The development of the beliefs relating to the spirit-occupants themselves would take us along quite another line of inquiry. When the tree-spirit was conceived to be of human shape the numerous stories which associate trees with men or deities of flesh and blood would easily arise; and just as Indian natives have gods which are supposed to dwell in trees, so in higher religions we find a Zeus or a Dionysus Endendros, gods, “occupants of trees,” who have been identified with one or other of the leading members of a recognized pantheon.[1]

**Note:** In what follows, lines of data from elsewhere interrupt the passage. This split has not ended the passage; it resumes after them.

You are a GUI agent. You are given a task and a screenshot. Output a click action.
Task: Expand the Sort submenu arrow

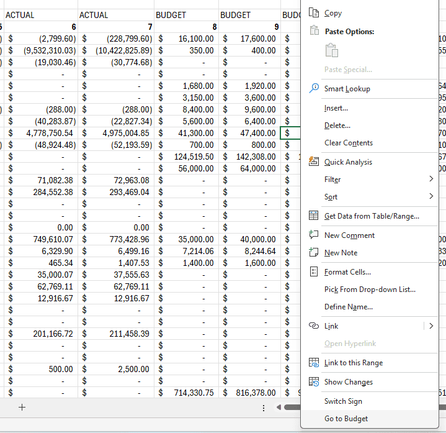pyautogui.click(x=431, y=196)
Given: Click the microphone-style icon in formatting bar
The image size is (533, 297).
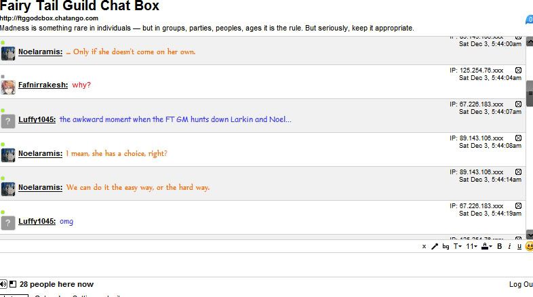Looking at the screenshot, I should (x=435, y=247).
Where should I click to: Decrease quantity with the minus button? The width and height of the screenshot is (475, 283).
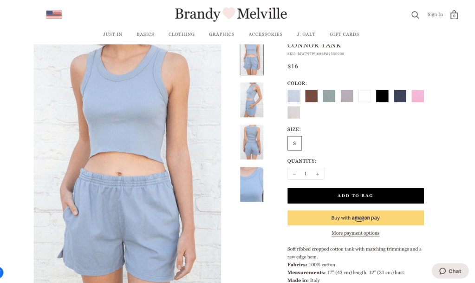point(294,174)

The vicissitudes of the old tree-spirits are influenced by the circumstances of history. Syrian writers speak of a “king of the forest” and of a tall olive tree to the worship of which Satan seduced the people. But these “trees of the demons were hewn down by zealous Syrian Christians. So also the caliph Omar cut down the tree at Ḥodaibaya Later Vicissitudes. visited by pilgrims, lest it should be worshipped, and the Council of Nantes (A.D. 895) expressly enjoined the destruction of trees which were consecrated to demons. Tradition has preserved some recollections of the overthrow of tree-cult in Europe. Bonifacius destroyed the great oak of Jupiter at Geismar in Hesse, and built of the wood a chapel to St Peter. (A similar continuity was maintained near Hebron when Constantine destroyed the idols and altars beneath the oak or terebinth of Abraham at Mamre and replaced them by a basilica.) On the Heinzenberg near Zell the Chapel of Our Lady stands where the old tree uttered its complaint as the Woodman cut it down; and at Kildare (cilldara, church of the oak), “Saint” Brigit or Bridget built her church under an oak tree.[2] On the other hand, at Samosata, the sacred tree worshipped in Christian times, was honoured as the wood of Christ’s cross, and this growth of a new tradition to justify or at least to modify an old survival recurs in Palestine where the holy trees, whether adjoining a venerated tomb or not, are often connected with the names of saints or prophets and sometimes with appropriate traditions.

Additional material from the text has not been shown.